Die kämpferische Studierendenbewegung in Griechenland
Es ist nicht das erste Mal, dass Mitsotakis den Widerstand der Studierenden provoziert. So plante seine Regierung, zum Juni 2022 eine Hochschul-Polizei einzuführen. Während die griechische Polizei bis 2019 nur unter strengen Vorlagen überhaupt den Campus betreten durfte, sollten nun Spezialeinheiten eingeführt werden, die an den Universitäten patrouillieren dürfen.
In Anbetracht der Geschichte Griechenlands muss dies für viele alarmierend gewesen sein: Schließlich schlug in den 1970er Jahren die Militärjunta die Proteste der Studierenden blutig nieder.
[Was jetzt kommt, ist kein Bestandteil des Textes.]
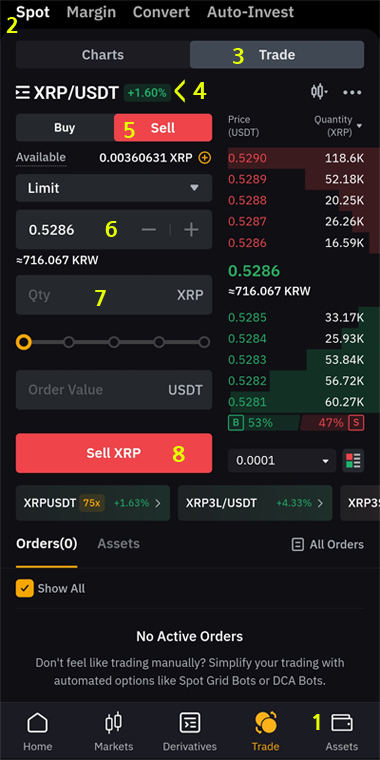
Task: Expand the Limit order type dropdown
Action: click(114, 188)
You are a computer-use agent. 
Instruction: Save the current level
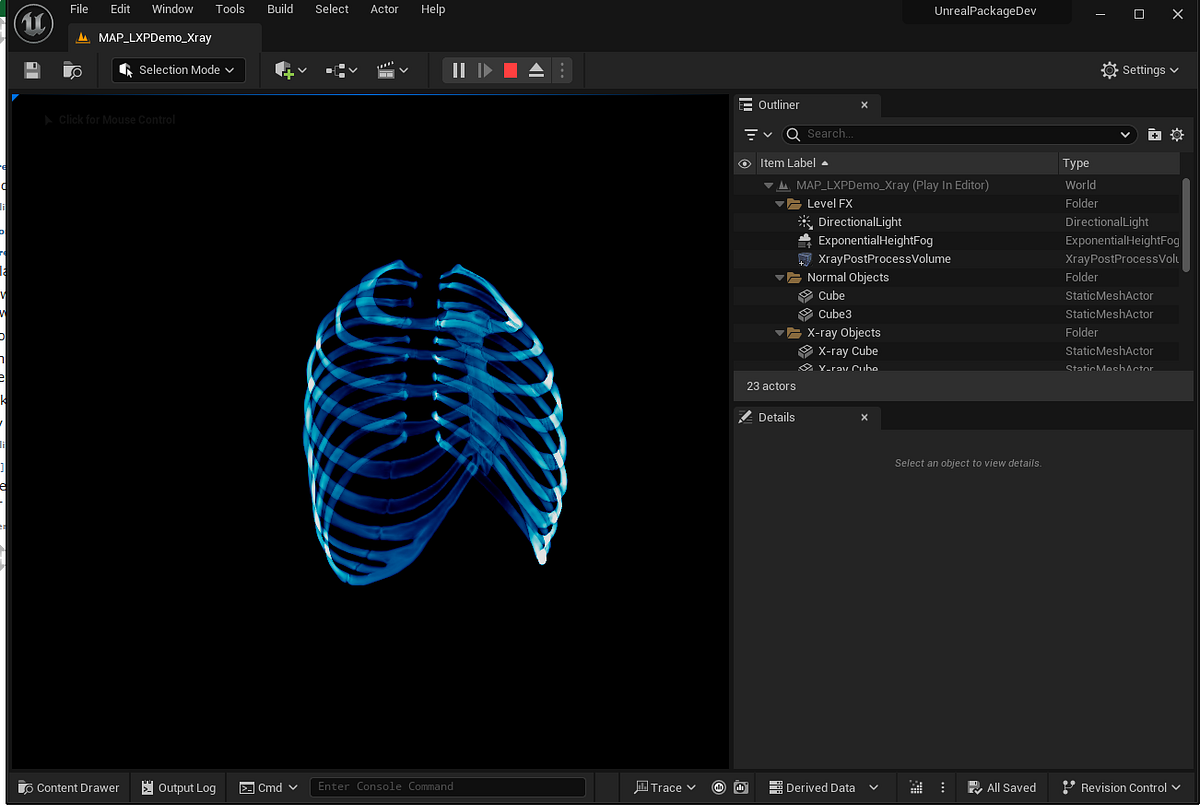pos(31,70)
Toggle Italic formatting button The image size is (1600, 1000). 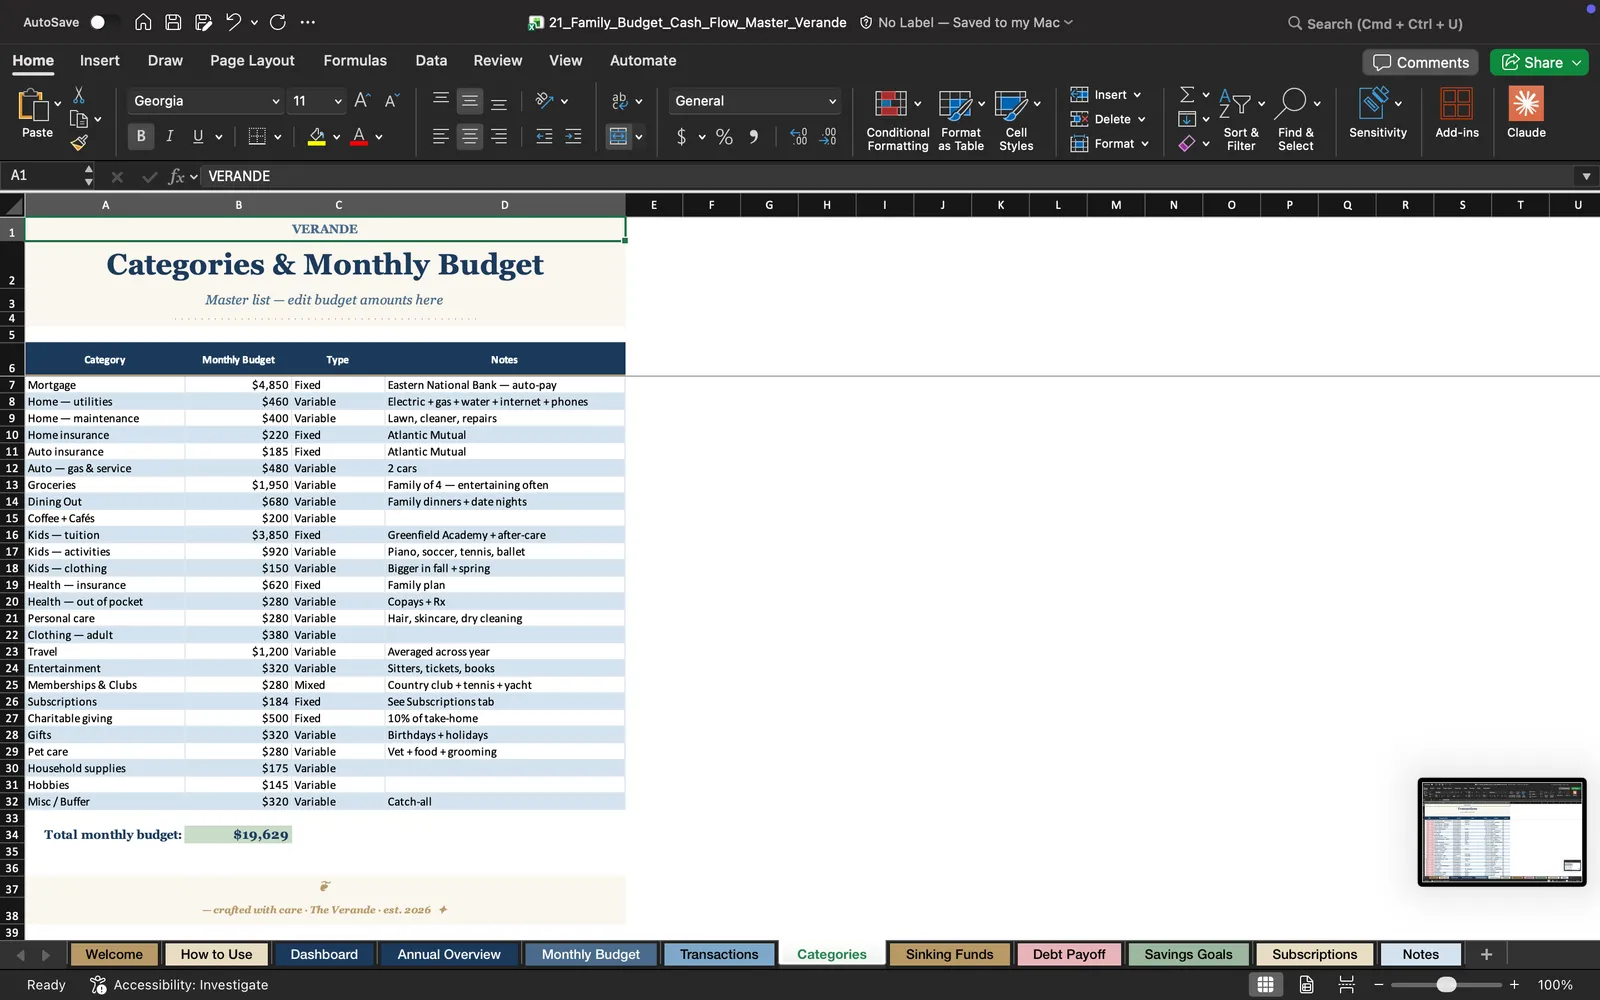point(169,136)
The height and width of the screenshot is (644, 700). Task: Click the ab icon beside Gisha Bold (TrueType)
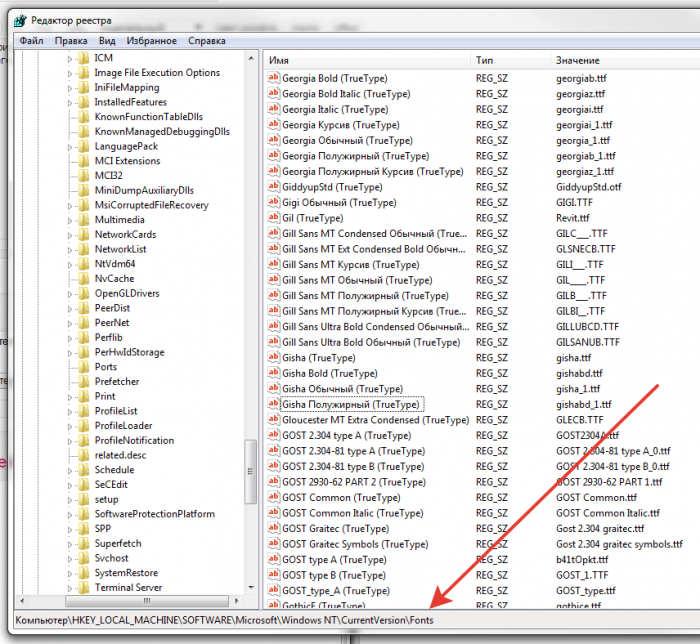(273, 373)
Ein Panzer durchbrach am 17. November 1973 das Tor der von Studierenden besetzten Polytechnischen Hochschule Athens. 24 Menschen wurden daraufhin von Scharfschützen der Junta getötet.
Doch ihren Kampfgeist bewahren sich die griechischen Studierenden bis heute. Dass sie damit auch Erfolg haben können, zeigte sich im Juli letzten Jahres: die Regierung machte einen Rückzieher und verkündigte das ‚Aus‘ für die Campus-Polizei.